If passed, it would ban special consideration of race, gender, color, ethnicity or national origin in state contracting, education and employment.

Opponents see the amendment as a blatant attack on affirmative action in Michigan and say the potential casualties of the proposal include college scholarships that consider race and gender, minority retention programs, and federal and state contracts awarded to minority — and women-owned firms.

They have gone on the offensive against the proposal’s chief spokespersons: Ward Connerly, who backed similar initiatives in California and Washington; and Jennifer Gratz, who prevailed against the University of Michigan in 2003 after she was denied admission to the school in 1995.

‘It’s huge,’ said Shanta Driver, a spokeswoman for By Any Means Necessary, a civil rights organization based in Detroit. ‘If we lose in Michigan, it sets a national precedent.’ Along with the NAACP and a group called One United Michigan, BAMN has responded with a vigorous campaign to educate voters about the proposal, which is modeled after Proposition 209, a constitutional amendment adopted by California voters in 1996, and Initiative 200, a similar measure approved by voters in Washington in 1998.


According to the Michigan secretary of state’s online contributions database, the American Civil Rights Coalition, an affiliate of ACRI, contributed more than $750,000 in cash and in-kind donations to the Michigan campaign between April 2004 and January 2005.

‘It’s really outrageous,’ Driver said. ‘It’s such an affront to democracy to be able to have such important fundamental questions about civil rights bought and paid for.’

Also leading the fight against affirmative action in Michigan is Jennifer Gratz, executive director of MCRI.


In June, a number of plaintiffs, including BAMN and Detroit Mayor Kwame Kilpatrick, sued MCRI in federal court, alleging widespread fraud during its petition drive and violations of the Voting Rights Act.

Although the drive netted more than 500,000 signatures, BAMN said a high number of minorities signed the petition because they were deceived about its intent.

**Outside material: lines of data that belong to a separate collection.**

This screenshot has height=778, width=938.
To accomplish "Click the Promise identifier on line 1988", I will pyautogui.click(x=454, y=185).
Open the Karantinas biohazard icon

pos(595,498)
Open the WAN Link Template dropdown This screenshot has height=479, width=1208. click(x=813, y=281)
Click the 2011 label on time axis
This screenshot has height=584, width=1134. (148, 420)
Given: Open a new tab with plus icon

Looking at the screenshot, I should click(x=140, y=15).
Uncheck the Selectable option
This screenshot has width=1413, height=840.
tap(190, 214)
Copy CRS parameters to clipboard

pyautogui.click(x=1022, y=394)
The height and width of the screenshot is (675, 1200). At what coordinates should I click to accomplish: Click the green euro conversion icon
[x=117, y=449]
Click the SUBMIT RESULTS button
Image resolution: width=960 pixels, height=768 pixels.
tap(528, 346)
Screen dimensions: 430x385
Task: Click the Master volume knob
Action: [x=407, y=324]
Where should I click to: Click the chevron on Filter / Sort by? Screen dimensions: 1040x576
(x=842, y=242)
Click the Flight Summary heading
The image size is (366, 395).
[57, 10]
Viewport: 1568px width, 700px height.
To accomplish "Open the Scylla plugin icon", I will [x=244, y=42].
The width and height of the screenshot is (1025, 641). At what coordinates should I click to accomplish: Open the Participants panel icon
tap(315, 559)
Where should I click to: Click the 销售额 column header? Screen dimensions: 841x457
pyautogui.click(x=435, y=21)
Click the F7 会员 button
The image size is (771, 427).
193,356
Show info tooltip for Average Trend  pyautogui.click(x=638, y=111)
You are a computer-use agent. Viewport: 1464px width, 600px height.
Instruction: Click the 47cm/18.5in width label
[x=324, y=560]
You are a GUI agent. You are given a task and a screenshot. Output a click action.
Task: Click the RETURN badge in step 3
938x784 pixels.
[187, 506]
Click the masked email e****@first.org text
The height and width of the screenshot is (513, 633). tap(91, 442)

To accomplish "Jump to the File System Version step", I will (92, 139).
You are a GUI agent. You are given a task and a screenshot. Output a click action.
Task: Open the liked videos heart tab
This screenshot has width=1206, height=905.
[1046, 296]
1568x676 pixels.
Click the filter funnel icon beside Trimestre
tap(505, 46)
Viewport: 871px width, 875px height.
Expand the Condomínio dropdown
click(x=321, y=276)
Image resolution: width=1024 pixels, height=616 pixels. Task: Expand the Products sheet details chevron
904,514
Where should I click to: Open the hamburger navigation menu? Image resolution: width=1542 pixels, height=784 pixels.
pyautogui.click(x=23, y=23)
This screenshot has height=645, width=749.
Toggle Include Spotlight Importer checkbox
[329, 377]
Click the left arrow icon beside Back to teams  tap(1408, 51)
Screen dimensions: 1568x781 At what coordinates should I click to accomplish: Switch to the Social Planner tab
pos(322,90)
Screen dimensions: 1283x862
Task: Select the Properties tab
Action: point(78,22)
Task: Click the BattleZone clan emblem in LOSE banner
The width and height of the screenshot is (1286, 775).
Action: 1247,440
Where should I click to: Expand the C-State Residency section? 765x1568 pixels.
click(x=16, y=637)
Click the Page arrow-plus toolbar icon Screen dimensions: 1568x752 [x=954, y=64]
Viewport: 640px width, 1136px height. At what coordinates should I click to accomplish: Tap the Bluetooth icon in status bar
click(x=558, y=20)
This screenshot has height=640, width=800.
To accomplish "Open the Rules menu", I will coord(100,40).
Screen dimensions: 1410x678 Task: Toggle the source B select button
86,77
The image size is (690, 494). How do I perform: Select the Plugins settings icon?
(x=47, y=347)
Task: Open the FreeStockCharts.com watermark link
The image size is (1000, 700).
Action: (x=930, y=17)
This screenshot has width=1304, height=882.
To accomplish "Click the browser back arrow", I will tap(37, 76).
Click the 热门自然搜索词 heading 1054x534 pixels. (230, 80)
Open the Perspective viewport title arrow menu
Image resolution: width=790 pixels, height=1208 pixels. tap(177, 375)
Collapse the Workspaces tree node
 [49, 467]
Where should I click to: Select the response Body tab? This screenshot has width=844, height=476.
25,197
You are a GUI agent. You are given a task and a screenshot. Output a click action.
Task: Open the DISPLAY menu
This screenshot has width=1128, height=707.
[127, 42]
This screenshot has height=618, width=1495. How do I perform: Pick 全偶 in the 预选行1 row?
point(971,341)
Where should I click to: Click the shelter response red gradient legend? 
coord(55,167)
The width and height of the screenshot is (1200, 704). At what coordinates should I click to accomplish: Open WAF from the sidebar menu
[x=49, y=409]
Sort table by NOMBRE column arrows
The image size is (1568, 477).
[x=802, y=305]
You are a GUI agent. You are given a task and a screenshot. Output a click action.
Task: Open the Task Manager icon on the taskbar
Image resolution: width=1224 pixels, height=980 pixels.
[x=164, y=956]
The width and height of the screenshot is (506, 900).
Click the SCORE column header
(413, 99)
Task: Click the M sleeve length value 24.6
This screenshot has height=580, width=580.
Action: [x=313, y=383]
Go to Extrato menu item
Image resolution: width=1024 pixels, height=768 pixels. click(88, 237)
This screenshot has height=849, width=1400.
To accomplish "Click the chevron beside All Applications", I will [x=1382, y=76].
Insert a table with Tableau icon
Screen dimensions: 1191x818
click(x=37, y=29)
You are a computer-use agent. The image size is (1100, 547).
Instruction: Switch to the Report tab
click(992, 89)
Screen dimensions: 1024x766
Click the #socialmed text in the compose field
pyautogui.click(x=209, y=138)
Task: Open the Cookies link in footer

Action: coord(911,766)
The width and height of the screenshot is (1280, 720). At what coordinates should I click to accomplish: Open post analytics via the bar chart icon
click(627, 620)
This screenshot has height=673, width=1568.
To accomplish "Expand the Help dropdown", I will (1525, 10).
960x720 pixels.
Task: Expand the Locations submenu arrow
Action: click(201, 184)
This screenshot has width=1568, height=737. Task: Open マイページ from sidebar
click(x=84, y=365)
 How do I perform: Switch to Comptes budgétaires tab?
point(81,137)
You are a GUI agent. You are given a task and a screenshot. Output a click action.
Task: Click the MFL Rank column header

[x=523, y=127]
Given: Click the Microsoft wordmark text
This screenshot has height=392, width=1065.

Of 500 signatures BAMN examined, Driver said, 87 were by Black voters.

‘Not a single one of them had signed the petition knowing it was to end affirmative action,’ she said. ‘It was deception on such a massive scale that there was no way they collected enough signatures to get that on the ballot.’

That claim was supported by the Michigan Civil Rights Commission, which said it found ‘evidence of shameful acts of deception and misrepresentation by paid agents of the Michigan Civil Rights Initiative.’

Although U.S. District Court Judge Arthur J. Tarnow denied the plaintiffs’ request to keep the Proposal 2 off the ballot, Tarnow’s opinion concluded that ‘MCRI and its circulators engaged in a pattern of voter fraud by deceiving voters into believing that the petition supported affirmative action.’


Two months after the suit was filed against MCRI, U.S. Rep. John Conyers Jr. (D-Michigan) sent a letter to the Internal Revenue Service requesting an investigation of the more than $1 million in compensation earned by Connerly as head of the ACRI and the ACRC.

In the letter, Conyers wrote that ‘Mr. Connerly’s compensation, when including amounts treated as expenses, raises questions about use of the organizations’ funds. It appears that he may have been paid amounts far greater than the value of any services he may have rendered.’